Geospatial analysis of measles immunisation coverage in Nigeria

February 14, 2020

The 2017-18 measles post-campaign coverage survey (PCCS) in Nigeria was designed to produce estimates of measles vaccination at 1×1 kilometre and Local Government Area (LGA) level. These large-area estimates often mask spatial differences in coverage and do not facilitate targeting of immunisation efforts at the local scale. 

To understand measles vaccination coverage, the GRID3 Nigeria team, following a request from the PCCS working group, analysed data produced from the PCCS survey in February 2019. The team also compared results from their analyses to previous PCCS coverage estimates using the 2013 Nigeria Demographic and Health Survey and the 2016-17 Multiple Indicator Cluster Survey / National Immunisation Coverage Survey. Prior to GRID3’s involvement, the PCCS team analyses and reporting were limited to the state level which do not demonstrate immunisation coverage variation at finer-scale administrative and settlement resolutions. By monitoring metrics at more localised scales, improvements in vaccination coverage can be properly measured over time.

Analysing the data

To perform the analysis, GRID3 Nigeria experts assembled over 72 geospatial covariate datasets and  30 covariates were selected. These were then run through a covariate selection process, after which six covariates were retained for the final analyses. The covariate data* selected for the final analyses included 1) proportion of people living in poverty, 2) pig density, 3) travel time to health facilities, 4) mean land surface temperature, 5) settlement type – urban/rural, and 6) distance to the edge of cultivated areas. 

A Bayesian geostatistical model was then used for each of five PCCS indicators assessing the individual and combined performance of routine immunisation and the campaign, to produce coverage estimates at different spatial scales. GRID3 data was used to identify settlements in areas that failed to meet a coverage threshold of 50% during the campaign so that these could be prioritised and targeted during future vaccination campaigns.

Covariates selected for the final model

Reviewing results

Findings from the analysis indicate that all poor coverage areas should be prioritised during the next campaign as well as through routine immunisation activities. The findings also point to the need to improve routine immunisation services across the country, particularly in the northern regions.
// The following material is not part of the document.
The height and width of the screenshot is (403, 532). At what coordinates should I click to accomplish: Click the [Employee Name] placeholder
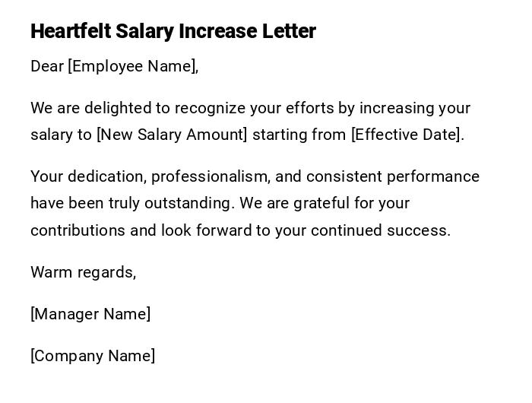[x=131, y=67]
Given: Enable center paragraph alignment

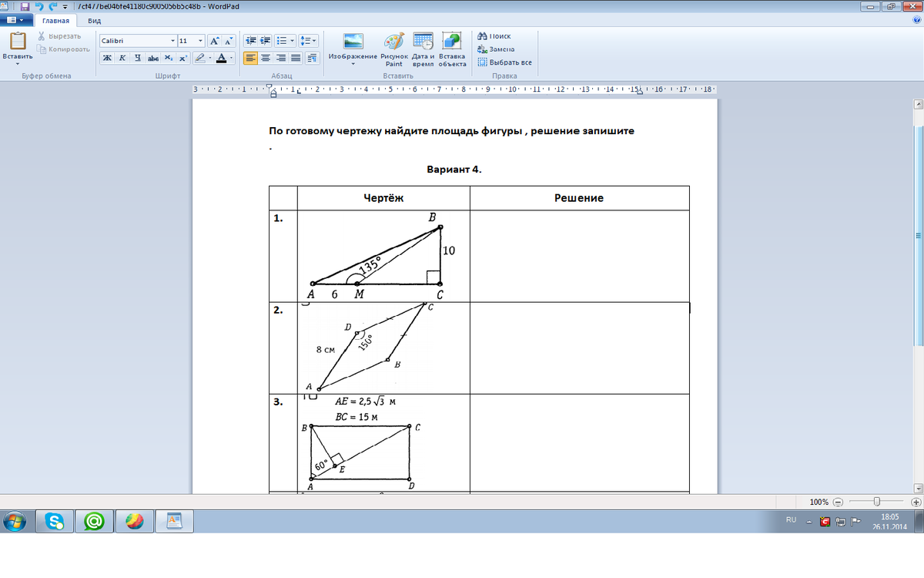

Estimated coverage during the campaign at 1×1 kilometre, highlighting low coverage areas with <50% coverage in red and other coverage classes in different colors. The white dots indicate settlements located within the low coverage areas. Inset (top left – bottom right): 276 (Kebbi), 132 (Oyo), 97 (Ogun), 5 (Edo) and 10 (Kogi) settlements are located in these low coverage areas. In all, about 681 settlements were identified in the low coverage areas.

In May 2019, the GRID3 Nigeria team presented these results with maps to the National Bureau of Statistics, the National Measles Technical Coordination Committee, and the Department of Planning, Research and Statistics at the National Primary Health Care Development Agency (NPHCDA). The team also presented a proposal to increase PCCS sample sizes at the cluster level to improve future geospatial analysis. Proposal recommendations will be applied when designing future PCCS surveys.

Looking forward

A new measles vaccination campaign and subsequent PCCS began in late 2019. The GRID3 Nigeria team will meet with NPHCDA and other stakeholders to track the results. GRID3 Nigeria also plans to perform similar analyses for upcoming meningitis, yellow fever, and measles immunisation campaigns. In these analyses, combining vaccination coverage estimates with GRID3 high-resolution population estimates will allow the team to estimate the number, instead of percentage, of children under five who remained unvaccinated after the campaign.